Pero a los débiles siempre se les coge porque, en el fondo, no suelen ser muy inteligentes. Y cuando todo estaba muy a su favor, sobre todo porque los cuerpos de los pequeños no aparecían, y los restos encontrados en la hoguera de su cortijillo eran, según la experta forense policial, nada menos que con treinta y tres años de servicio, venida de Madrid, de animalillos, aparece, diez meses después, el ángel de la justicia implacable con nombre y apellido (el doctor Francisco Etxeberría) para exponer, sin ningún género de duda, que los huesos hallados en Las Quemadillas eran inequívocamente de seres humanos. Y todo resuelto. La puerta en las narices.
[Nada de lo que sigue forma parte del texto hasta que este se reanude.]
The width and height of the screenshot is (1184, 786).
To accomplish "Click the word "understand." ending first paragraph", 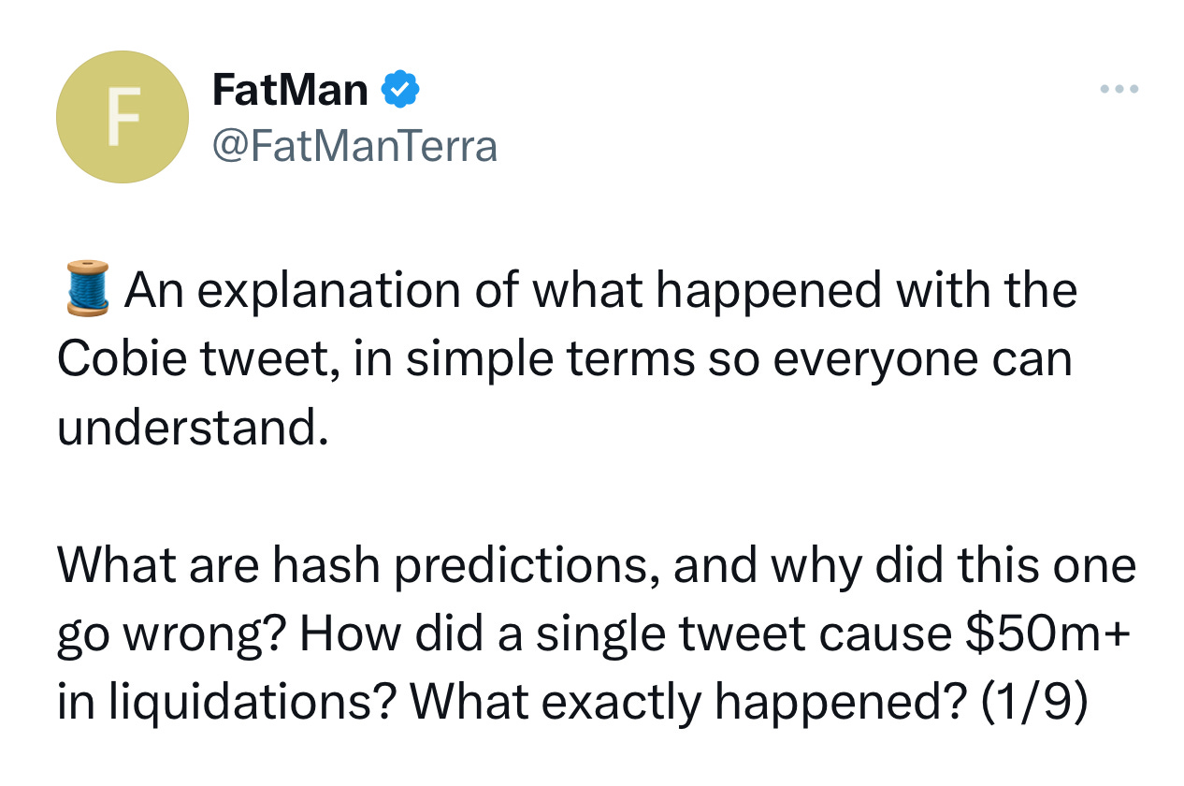I will [x=194, y=428].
            Estuve en el juicio. Pude hacerme de una acreditación y asistí a varias sesiones. Vi y escuché la declaración de testigos, forenses, arqueólogos, antropólogos... así como las llamadas telefónicas que fueron grabadas y los vídeos pertinentes... Vi cerca de mí, a dos pasos, al hombrecillo exmilitar que sirvió en Bosnia y se emborrachó de violencia porque las guerras siempre inyectan ardores feroces y ciegos en las venas. Entró y salió una y otra vez en la sala escoltado y esposado sin fijarse en nadie... Ahí, enclenque, pusilánime, sin apenas gesticular... Ahí, un cuerpo reptando hacia su propia escoria de muladar. Ahí, todo un ser despreciable y aborrecible que es capaz de engañar a dos criaturas limpias y puras, sus propios hijos, lo que más se quiere en este mundo, para después envenenarlos y, posiblemente aún vivos, quemarlos a más de mil grados. No hay motivo ni justificación que alcance tal extensión. No puedo creerlo. No puedo. Me resisto. Aún hoy, que ya no es presunto, sino culpable por unanimidad del jurado, me cuesta creer que en José Bretón, tan poquita cosa, tan nada, pueda albergarse un alma tan ruin y tan miserable. No es posible. Y más cuando dice el informe psiquiátrico que no es un enfermo mental. ¿Entonces? Lo mismo lo que necesita este hombre, aparte de la cárcel, es un exorcismo. En sus ojos, profundos e intimidatorios, si te acercas un poco, se pueden ver las tremendas llamaradas del fuego del infierno y en ellas a Satanás danzando el baile de la serpiente canalla. Terrible.